* [Problem requirements]:
All entries should be printed precisely as written.

[[ Source information, beginning ]]

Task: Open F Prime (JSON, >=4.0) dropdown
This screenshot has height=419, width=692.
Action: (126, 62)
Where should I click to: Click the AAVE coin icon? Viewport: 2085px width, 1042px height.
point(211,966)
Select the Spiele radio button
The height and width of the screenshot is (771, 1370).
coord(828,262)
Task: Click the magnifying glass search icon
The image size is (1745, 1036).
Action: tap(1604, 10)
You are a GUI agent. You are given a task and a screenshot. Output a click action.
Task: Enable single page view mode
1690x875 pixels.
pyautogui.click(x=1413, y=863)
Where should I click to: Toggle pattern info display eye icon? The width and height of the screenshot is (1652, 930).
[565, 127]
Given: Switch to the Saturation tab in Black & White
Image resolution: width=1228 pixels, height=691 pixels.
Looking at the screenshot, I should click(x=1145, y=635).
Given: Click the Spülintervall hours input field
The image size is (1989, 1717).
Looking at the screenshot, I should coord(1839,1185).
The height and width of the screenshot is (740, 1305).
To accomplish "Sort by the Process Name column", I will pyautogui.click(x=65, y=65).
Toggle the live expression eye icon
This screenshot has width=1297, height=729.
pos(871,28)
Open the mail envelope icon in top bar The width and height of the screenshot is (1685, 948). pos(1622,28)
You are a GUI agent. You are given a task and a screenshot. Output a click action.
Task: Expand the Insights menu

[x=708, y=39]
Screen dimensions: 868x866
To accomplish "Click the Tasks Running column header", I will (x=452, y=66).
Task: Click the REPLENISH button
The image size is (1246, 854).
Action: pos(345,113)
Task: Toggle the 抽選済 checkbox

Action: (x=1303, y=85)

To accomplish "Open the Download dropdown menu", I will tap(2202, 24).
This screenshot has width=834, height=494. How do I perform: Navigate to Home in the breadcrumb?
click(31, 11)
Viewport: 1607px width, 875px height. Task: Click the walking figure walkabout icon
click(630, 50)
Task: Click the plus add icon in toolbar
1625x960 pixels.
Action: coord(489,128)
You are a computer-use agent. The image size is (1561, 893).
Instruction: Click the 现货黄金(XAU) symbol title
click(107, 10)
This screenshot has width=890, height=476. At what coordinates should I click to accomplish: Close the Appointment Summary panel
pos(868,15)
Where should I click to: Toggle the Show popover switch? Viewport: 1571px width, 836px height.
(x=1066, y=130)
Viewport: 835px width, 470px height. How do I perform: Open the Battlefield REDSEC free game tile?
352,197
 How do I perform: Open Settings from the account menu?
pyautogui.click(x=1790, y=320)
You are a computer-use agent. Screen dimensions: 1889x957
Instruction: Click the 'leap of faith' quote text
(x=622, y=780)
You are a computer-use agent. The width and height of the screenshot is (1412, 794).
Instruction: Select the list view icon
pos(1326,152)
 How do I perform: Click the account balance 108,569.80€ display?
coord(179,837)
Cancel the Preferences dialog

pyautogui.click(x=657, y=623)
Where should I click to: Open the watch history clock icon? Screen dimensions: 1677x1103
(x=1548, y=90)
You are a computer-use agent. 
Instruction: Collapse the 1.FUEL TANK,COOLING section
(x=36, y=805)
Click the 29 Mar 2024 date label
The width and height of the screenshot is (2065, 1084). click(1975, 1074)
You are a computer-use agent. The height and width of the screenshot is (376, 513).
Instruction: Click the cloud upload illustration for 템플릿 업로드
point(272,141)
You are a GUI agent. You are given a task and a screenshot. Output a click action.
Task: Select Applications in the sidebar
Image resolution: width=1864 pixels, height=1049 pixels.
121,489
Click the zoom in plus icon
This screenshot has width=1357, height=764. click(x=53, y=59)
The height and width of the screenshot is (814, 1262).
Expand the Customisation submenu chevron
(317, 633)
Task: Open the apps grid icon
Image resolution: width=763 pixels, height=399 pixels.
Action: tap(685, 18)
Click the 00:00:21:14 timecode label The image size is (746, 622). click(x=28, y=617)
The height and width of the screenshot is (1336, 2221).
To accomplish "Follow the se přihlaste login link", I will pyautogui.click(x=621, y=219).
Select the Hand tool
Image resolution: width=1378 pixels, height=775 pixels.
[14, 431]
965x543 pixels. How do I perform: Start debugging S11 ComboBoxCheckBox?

[[ Source information, end ]]

* [Task solution]:
Task: Open F Prime (JSON, >=4.0) dropdown
This screenshot has height=419, width=692.
Action: (126, 62)
Where should I click to: Click the AAVE coin icon? Viewport: 2085px width, 1042px height.
point(211,966)
Select the Spiele radio button
The height and width of the screenshot is (771, 1370).
coord(828,262)
Task: Click the magnifying glass search icon
The image size is (1745, 1036).
Action: tap(1604, 10)
You are a GUI agent. You are given a task and a screenshot. Output a click action.
Task: Enable single page view mode
1690x875 pixels.
pyautogui.click(x=1413, y=863)
Where should I click to: Toggle pattern info display eye icon? The width and height of the screenshot is (1652, 930).
[565, 127]
Given: Switch to the Saturation tab in Black & White
Image resolution: width=1228 pixels, height=691 pixels.
Looking at the screenshot, I should click(x=1145, y=635).
Given: Click the Spülintervall hours input field
The image size is (1989, 1717).
Looking at the screenshot, I should coord(1839,1185).
The height and width of the screenshot is (740, 1305).
To accomplish "Sort by the Process Name column", I will pyautogui.click(x=65, y=65).
Toggle the live expression eye icon
This screenshot has width=1297, height=729.
pos(871,28)
Open the mail envelope icon in top bar The width and height of the screenshot is (1685, 948). pos(1622,28)
You are a GUI agent. You are given a task and a screenshot. Output a click action.
Task: Expand the Insights menu

[x=708, y=39]
Screen dimensions: 868x866
To accomplish "Click the Tasks Running column header", I will (x=452, y=66).
Task: Click the REPLENISH button
The image size is (1246, 854).
Action: pos(345,113)
Task: Toggle the 抽選済 checkbox

Action: (x=1303, y=85)

To accomplish "Open the Download dropdown menu", I will tap(2202, 24).
This screenshot has width=834, height=494. How do I perform: Navigate to Home in the breadcrumb?
click(31, 11)
Viewport: 1607px width, 875px height. Task: Click the walking figure walkabout icon
click(630, 50)
Task: Click the plus add icon in toolbar
1625x960 pixels.
Action: coord(489,128)
You are a computer-use agent. The image size is (1561, 893).
Instruction: Click the 现货黄金(XAU) symbol title
click(107, 10)
This screenshot has width=890, height=476. At what coordinates should I click to accomplish: Close the Appointment Summary panel
pos(868,15)
Where should I click to: Toggle the Show popover switch? Viewport: 1571px width, 836px height.
(x=1066, y=130)
Viewport: 835px width, 470px height. How do I perform: Open the Battlefield REDSEC free game tile?
352,197
 How do I perform: Open Settings from the account menu?
pyautogui.click(x=1790, y=320)
You are a computer-use agent. Screen dimensions: 1889x957
Instruction: Click the 'leap of faith' quote text
(x=622, y=780)
You are a computer-use agent. The width and height of the screenshot is (1412, 794).
Instruction: Select the list view icon
pos(1326,152)
 How do I perform: Click the account balance 108,569.80€ display?
coord(179,837)
Cancel the Preferences dialog

pyautogui.click(x=657, y=623)
Where should I click to: Open the watch history clock icon? Screen dimensions: 1677x1103
(x=1548, y=90)
You are a computer-use agent. 
Instruction: Collapse the 1.FUEL TANK,COOLING section
(x=36, y=805)
Click the 29 Mar 2024 date label
The width and height of the screenshot is (2065, 1084). click(1975, 1074)
You are a computer-use agent. The height and width of the screenshot is (376, 513).
Instruction: Click the cloud upload illustration for 템플릿 업로드
point(272,141)
You are a GUI agent. You are given a task and a screenshot. Output a click action.
Task: Select Applications in the sidebar
Image resolution: width=1864 pixels, height=1049 pixels.
121,489
Click the zoom in plus icon
This screenshot has width=1357, height=764. click(x=53, y=59)
The height and width of the screenshot is (814, 1262).
Expand the Customisation submenu chevron
(317, 633)
Task: Open the apps grid icon
Image resolution: width=763 pixels, height=399 pixels.
Action: tap(685, 18)
Click the 00:00:21:14 timecode label The image size is (746, 622). click(x=28, y=617)
The height and width of the screenshot is (1336, 2221).
To accomplish "Follow the se přihlaste login link", I will pyautogui.click(x=621, y=219).
Select the Hand tool
Image resolution: width=1378 pixels, height=775 pixels.
[14, 431]
965x543 pixels. How do I perform: Start debugging S11 ComboBoxCheckBox?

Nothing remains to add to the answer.